▶ **TASK**
With pictures omitted, the line containing "You are a computer-use" and all later lines of the records below are to be restated word for word.

──────

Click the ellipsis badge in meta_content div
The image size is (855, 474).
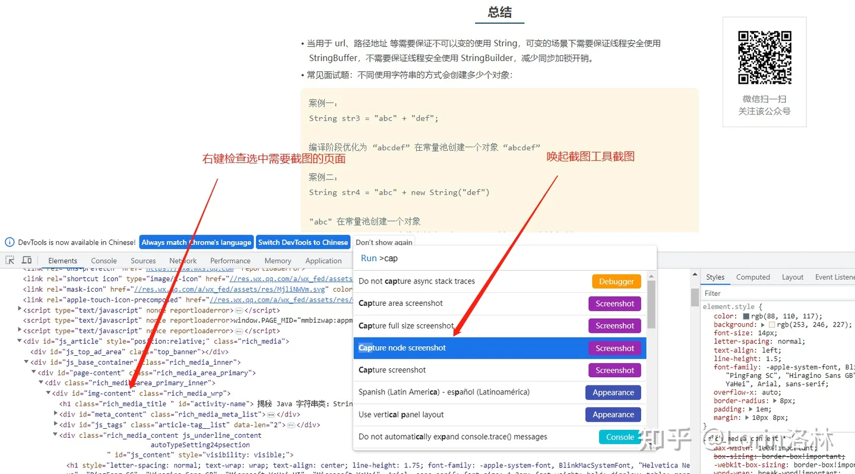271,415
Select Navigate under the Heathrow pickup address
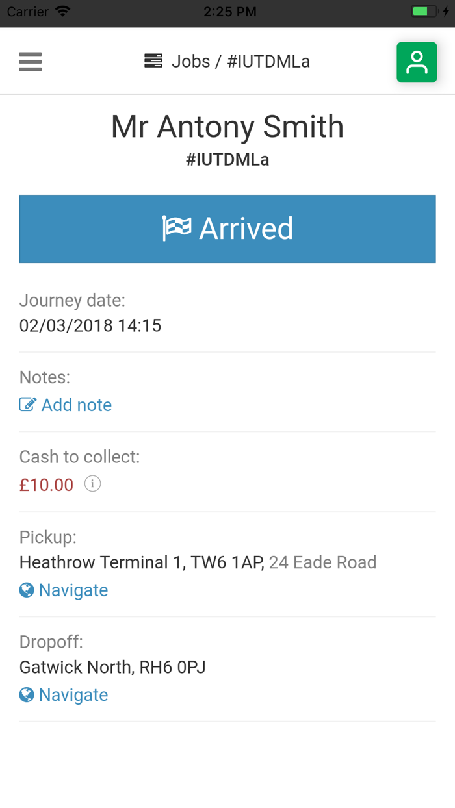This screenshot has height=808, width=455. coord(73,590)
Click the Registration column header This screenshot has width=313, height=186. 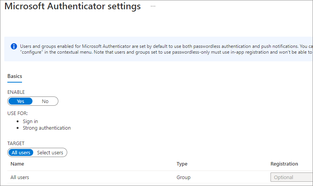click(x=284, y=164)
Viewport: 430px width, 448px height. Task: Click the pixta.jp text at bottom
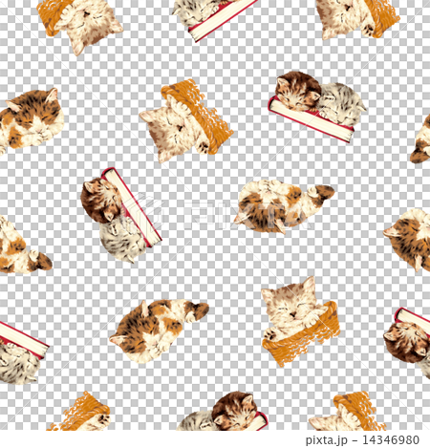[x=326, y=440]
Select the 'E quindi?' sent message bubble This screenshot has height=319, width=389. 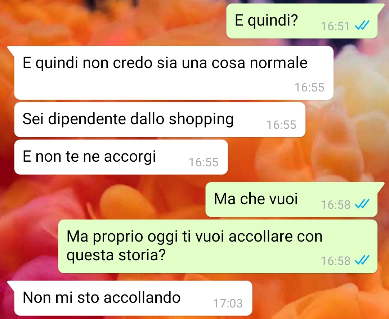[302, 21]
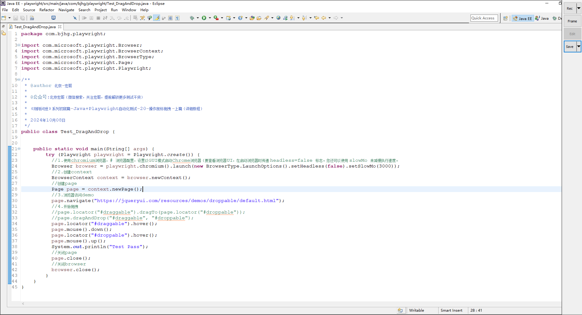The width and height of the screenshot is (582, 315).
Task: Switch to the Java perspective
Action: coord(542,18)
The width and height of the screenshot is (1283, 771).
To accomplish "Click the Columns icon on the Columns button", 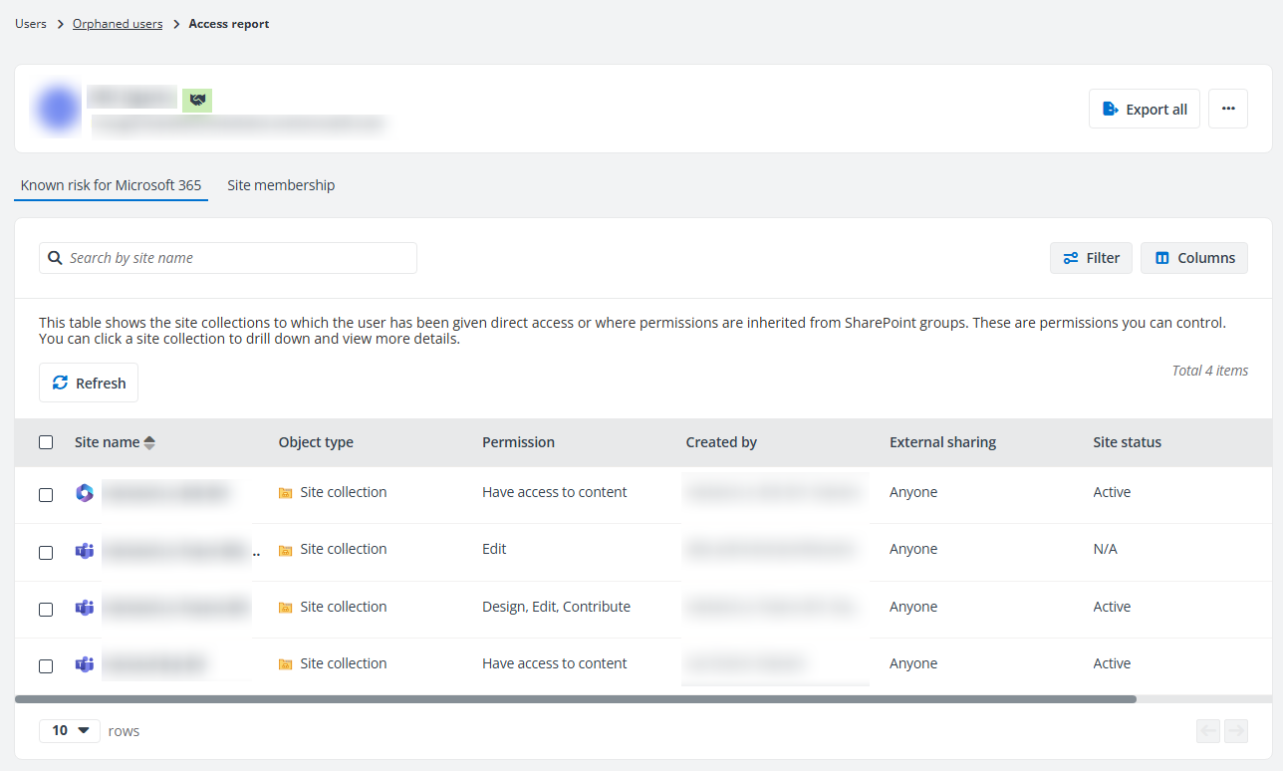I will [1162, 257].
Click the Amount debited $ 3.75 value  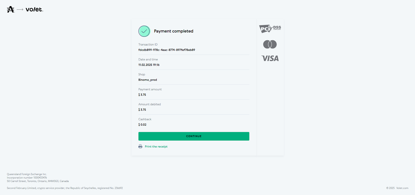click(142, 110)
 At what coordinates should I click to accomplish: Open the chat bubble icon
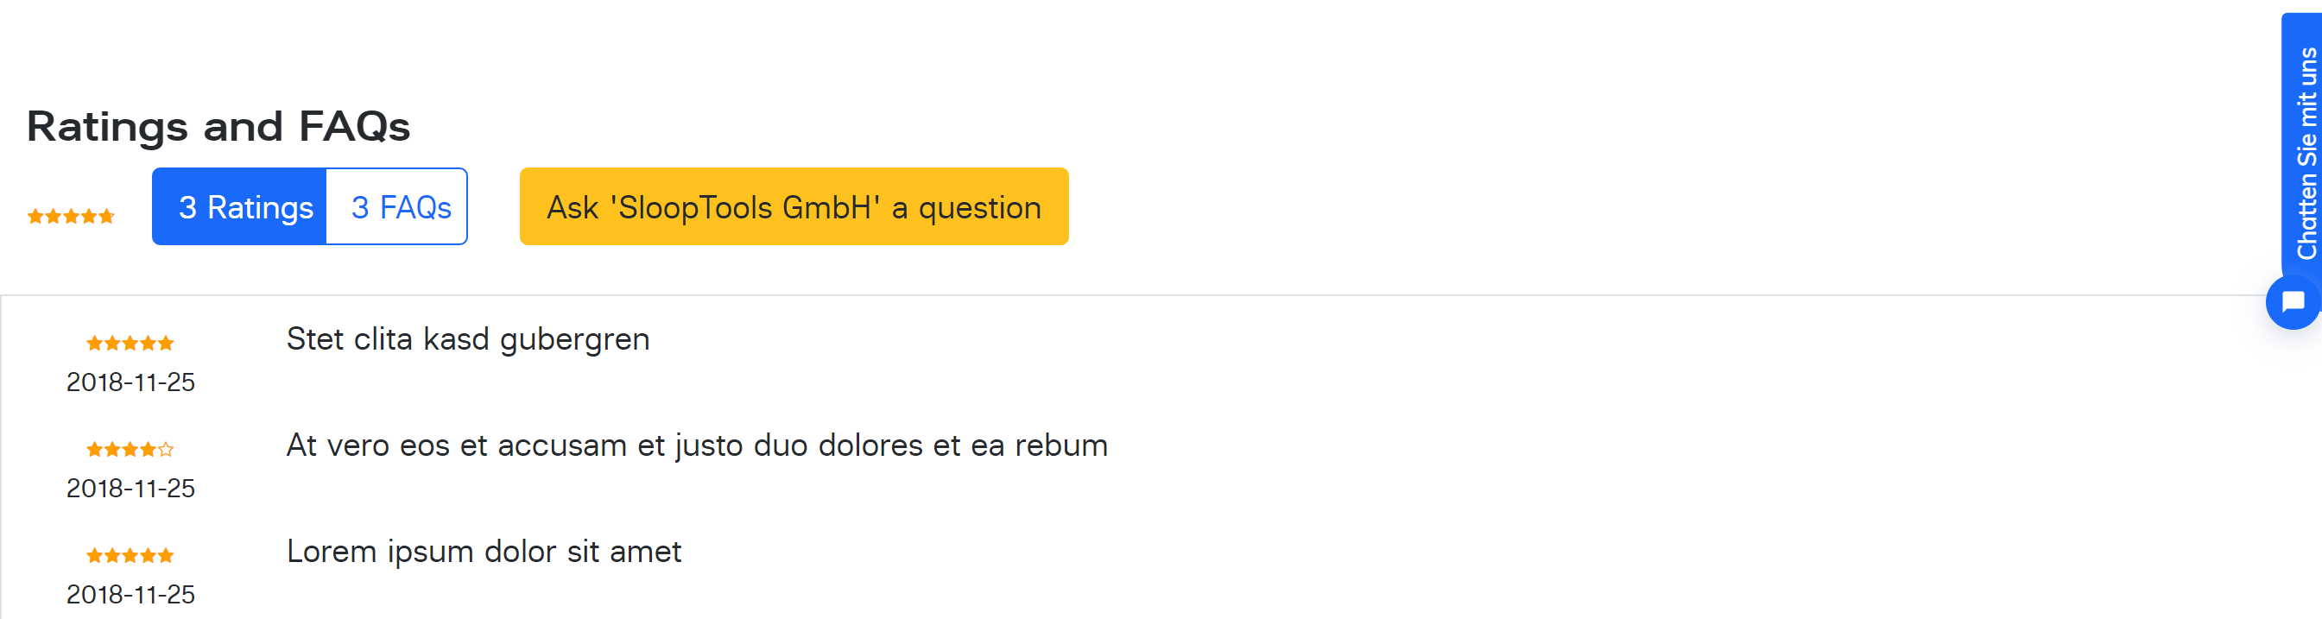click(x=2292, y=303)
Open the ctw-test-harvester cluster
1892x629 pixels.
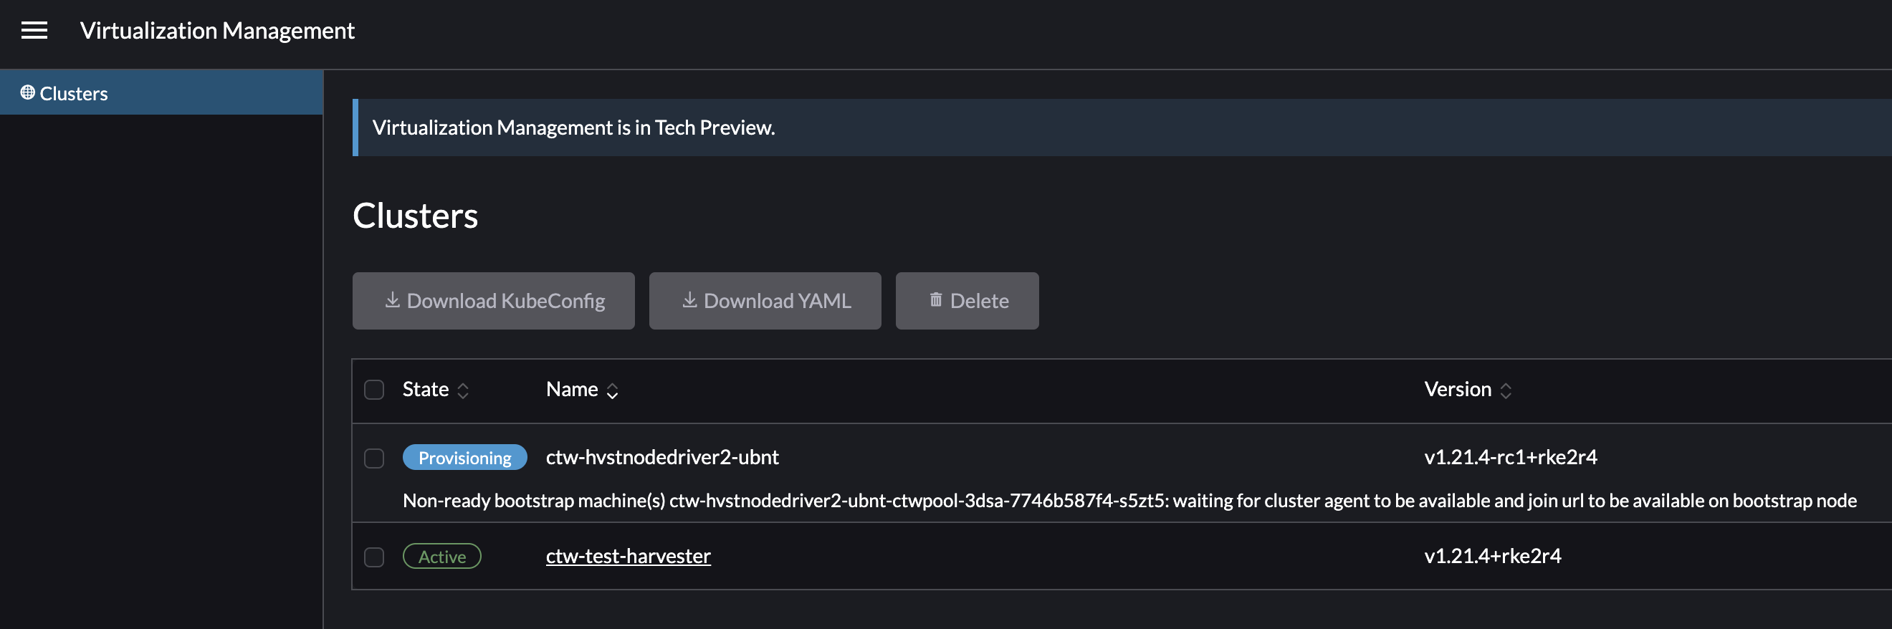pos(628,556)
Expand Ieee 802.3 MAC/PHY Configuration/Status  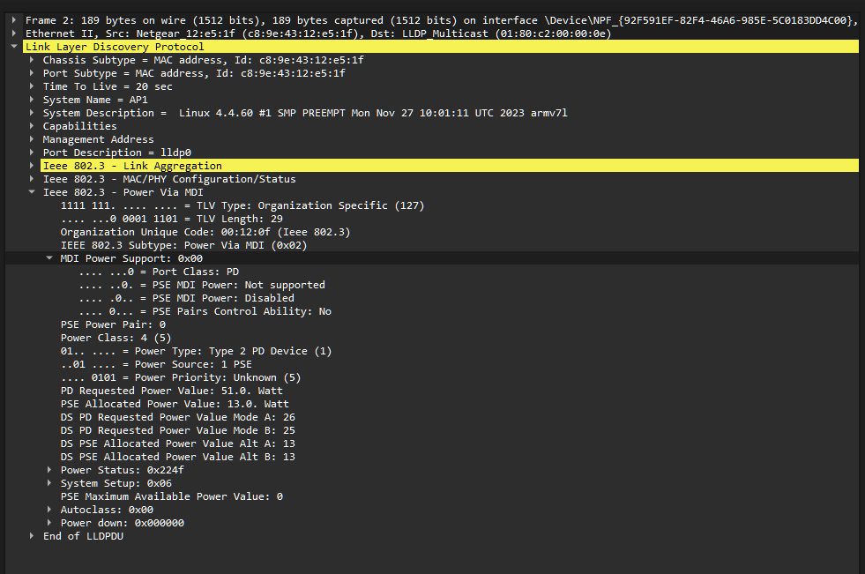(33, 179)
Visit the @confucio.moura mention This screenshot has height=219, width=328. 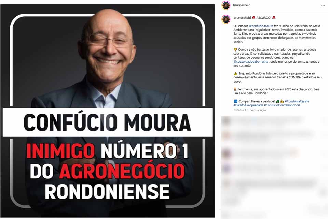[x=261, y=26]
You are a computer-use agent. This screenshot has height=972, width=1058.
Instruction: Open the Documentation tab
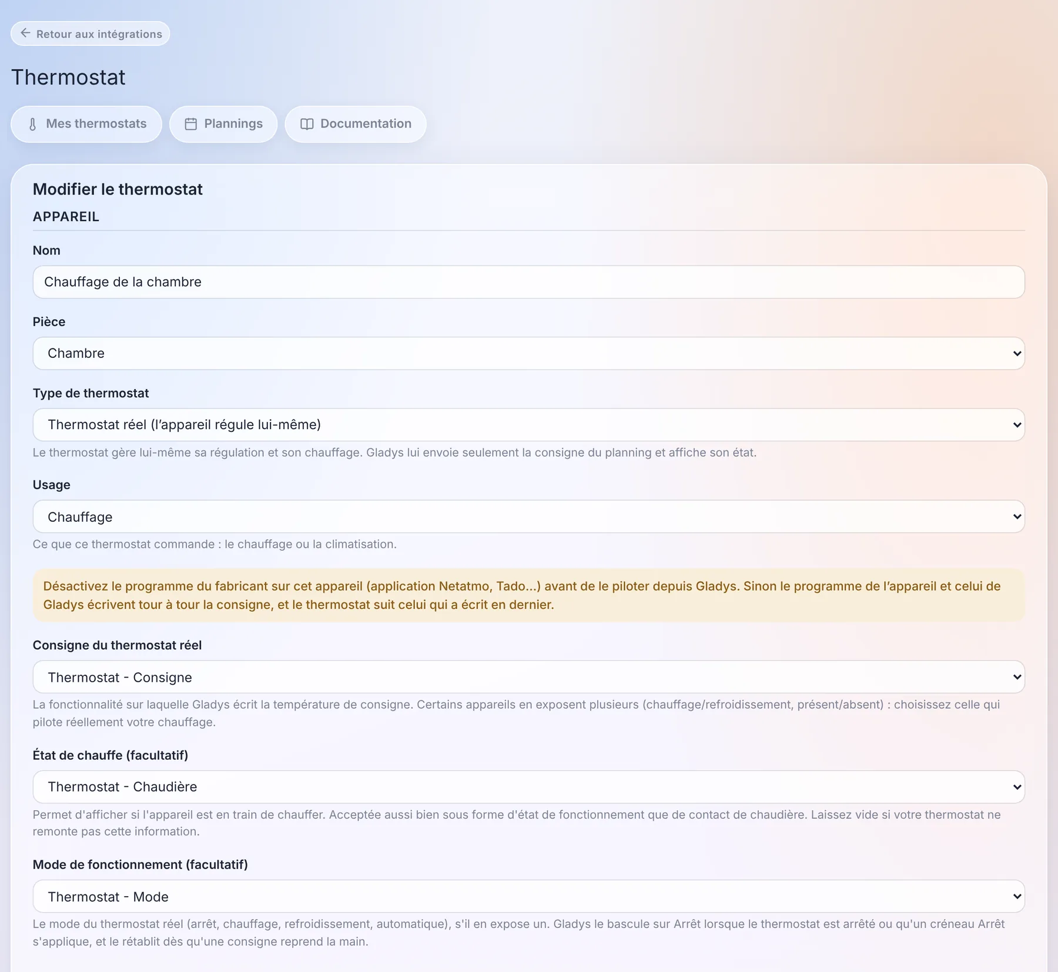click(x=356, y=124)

──────

▶ **OUTPUT BELOW**
You are a computer-use agent. This screenshot has height=972, width=1058.
Instruction: Open the Documentation tab
click(x=356, y=124)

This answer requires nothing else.